--- START OF Text excerpt ---

# Normalized data on a rolling window

I have a whole set of data on [0,T] with an observation variable y(t), and a feature x(t), the two being univariates with no missing data.

For a given period [t, t+h], I am applying a dynamic linear regression:

y(t) = a(t) + b(t) * x(t) + w(t)
a(t) = a(t-1) + w_a(t)
b(t) = b(t-1) + w_b(t)


Where w, w_a, w_b are the variance of the last term on these 3 lines (following a centered normal distribution).

What matters is that for window [0, h], I normalize my data (x, y) - aka zero mean and 1 std - and then will have a series of estimated parameters a and b after maximum likehood estimation:

time   a     b
0   0     0
1   0.41  0.72
...
h-1 0.432 0.55
h   0.435 0.567


I am interested in the last couple a(h), b(h) giving the intercept and the slope.

Then I take as training set x(1), x(2) ... x(h+1) and y(1), y(2), .., y(h+1), normalize thse two series, and have as well some best estimations for the parameters a and b. I take parameters a(h+1) and b(h+1).

--- END OF Text excerpt ---
--- START OF Collected data ---

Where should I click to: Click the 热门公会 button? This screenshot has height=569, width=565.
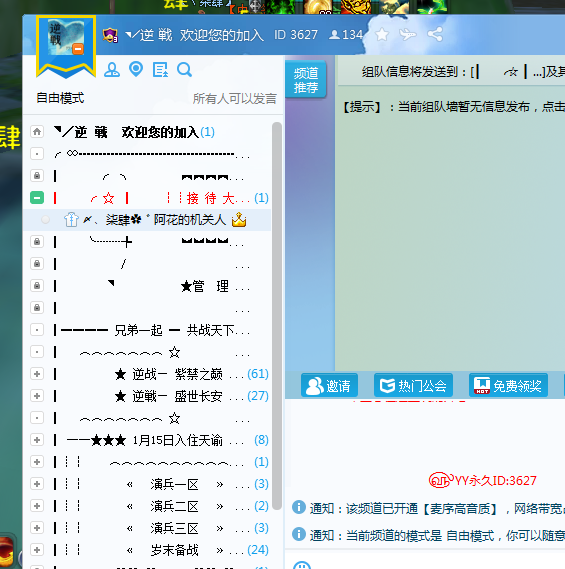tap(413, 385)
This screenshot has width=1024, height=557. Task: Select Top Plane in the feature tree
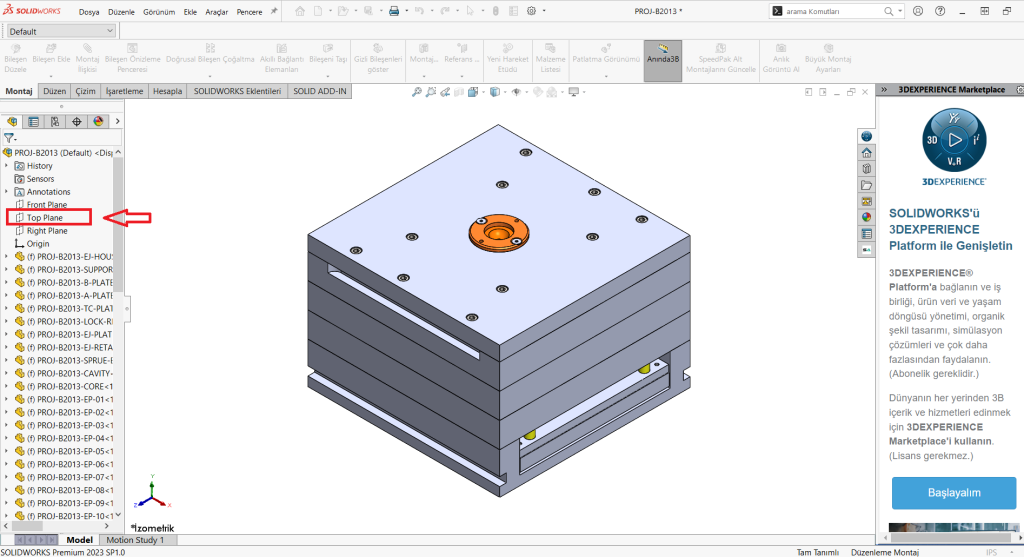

--- END OF Collected data ---

▶ **Exercise objective**: List every equation that defines the dynamic linear regression in the rolling-window passage. The lines that come after the rolling-window passage are not needed here.

▶ **Completed task**:
y(t) = a(t) + b(t) * x(t) + w(t)
a(t) = a(t-1) + w_a(t)
b(t) = b(t-1) + w_b(t)